### PROBLEM DETAILS
The expected output is the first line of the data below and every line after it, up to and including the line containing "You are a computer-use agent. Screen", each reproduced exactly.

Stored items

==*==

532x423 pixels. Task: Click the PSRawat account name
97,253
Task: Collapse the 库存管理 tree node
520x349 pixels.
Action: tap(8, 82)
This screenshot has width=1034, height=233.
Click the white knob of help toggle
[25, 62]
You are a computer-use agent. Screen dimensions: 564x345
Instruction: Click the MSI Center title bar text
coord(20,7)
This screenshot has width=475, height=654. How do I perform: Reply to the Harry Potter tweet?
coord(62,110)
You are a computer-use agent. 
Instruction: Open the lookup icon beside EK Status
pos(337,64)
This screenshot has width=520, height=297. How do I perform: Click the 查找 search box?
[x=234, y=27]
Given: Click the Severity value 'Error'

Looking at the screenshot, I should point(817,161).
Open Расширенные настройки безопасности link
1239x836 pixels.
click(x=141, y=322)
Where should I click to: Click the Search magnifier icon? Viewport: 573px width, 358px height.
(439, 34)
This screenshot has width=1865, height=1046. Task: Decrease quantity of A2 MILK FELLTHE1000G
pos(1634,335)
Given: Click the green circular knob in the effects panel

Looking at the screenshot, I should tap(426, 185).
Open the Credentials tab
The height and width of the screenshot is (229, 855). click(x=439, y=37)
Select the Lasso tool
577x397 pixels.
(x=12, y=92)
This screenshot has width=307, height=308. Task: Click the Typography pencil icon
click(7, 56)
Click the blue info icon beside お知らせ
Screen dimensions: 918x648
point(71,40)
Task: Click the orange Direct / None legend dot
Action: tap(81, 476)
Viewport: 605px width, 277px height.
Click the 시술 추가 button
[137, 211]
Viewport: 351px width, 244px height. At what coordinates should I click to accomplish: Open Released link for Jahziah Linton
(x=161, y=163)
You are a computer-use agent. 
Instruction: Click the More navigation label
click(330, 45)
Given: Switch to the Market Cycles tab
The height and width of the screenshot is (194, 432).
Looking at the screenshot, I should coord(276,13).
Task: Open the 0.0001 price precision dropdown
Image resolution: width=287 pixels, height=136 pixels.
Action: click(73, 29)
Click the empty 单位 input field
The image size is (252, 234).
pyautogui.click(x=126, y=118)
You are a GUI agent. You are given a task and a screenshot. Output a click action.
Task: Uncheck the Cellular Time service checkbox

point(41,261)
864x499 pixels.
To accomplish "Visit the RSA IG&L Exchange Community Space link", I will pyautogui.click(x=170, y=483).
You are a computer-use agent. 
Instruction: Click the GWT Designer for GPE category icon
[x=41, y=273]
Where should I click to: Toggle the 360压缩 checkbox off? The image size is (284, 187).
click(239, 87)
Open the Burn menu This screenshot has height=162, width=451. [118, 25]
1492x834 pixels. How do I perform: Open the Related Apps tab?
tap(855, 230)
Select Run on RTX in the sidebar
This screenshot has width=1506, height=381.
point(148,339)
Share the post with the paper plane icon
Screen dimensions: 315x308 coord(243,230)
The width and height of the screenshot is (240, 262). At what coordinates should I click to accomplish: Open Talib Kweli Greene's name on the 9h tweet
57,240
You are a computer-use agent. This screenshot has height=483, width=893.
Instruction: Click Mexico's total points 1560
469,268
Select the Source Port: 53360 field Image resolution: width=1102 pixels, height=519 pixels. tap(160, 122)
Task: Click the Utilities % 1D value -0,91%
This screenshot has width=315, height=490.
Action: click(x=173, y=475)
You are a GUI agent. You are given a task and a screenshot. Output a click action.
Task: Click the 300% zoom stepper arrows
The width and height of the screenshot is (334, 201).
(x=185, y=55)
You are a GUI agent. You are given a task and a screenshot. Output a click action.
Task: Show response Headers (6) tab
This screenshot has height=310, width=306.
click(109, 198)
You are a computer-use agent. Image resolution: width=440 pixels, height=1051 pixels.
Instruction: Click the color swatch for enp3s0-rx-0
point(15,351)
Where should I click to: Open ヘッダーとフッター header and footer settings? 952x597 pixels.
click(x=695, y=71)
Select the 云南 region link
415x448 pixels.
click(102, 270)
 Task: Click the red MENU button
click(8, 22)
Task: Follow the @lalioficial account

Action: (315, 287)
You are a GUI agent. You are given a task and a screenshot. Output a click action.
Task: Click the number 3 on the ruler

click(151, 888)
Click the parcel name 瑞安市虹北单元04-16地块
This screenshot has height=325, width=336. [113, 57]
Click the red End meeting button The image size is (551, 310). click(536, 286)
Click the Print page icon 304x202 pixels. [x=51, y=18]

==*==

### TASK RESPONSE
532x423 pixels. Task: Click the PSRawat account name
97,253
Task: Collapse the 库存管理 tree node
520x349 pixels.
Action: tap(8, 82)
This screenshot has width=1034, height=233.
Click the white knob of help toggle
[25, 62]
You are a computer-use agent. Screen dimensions: 564x345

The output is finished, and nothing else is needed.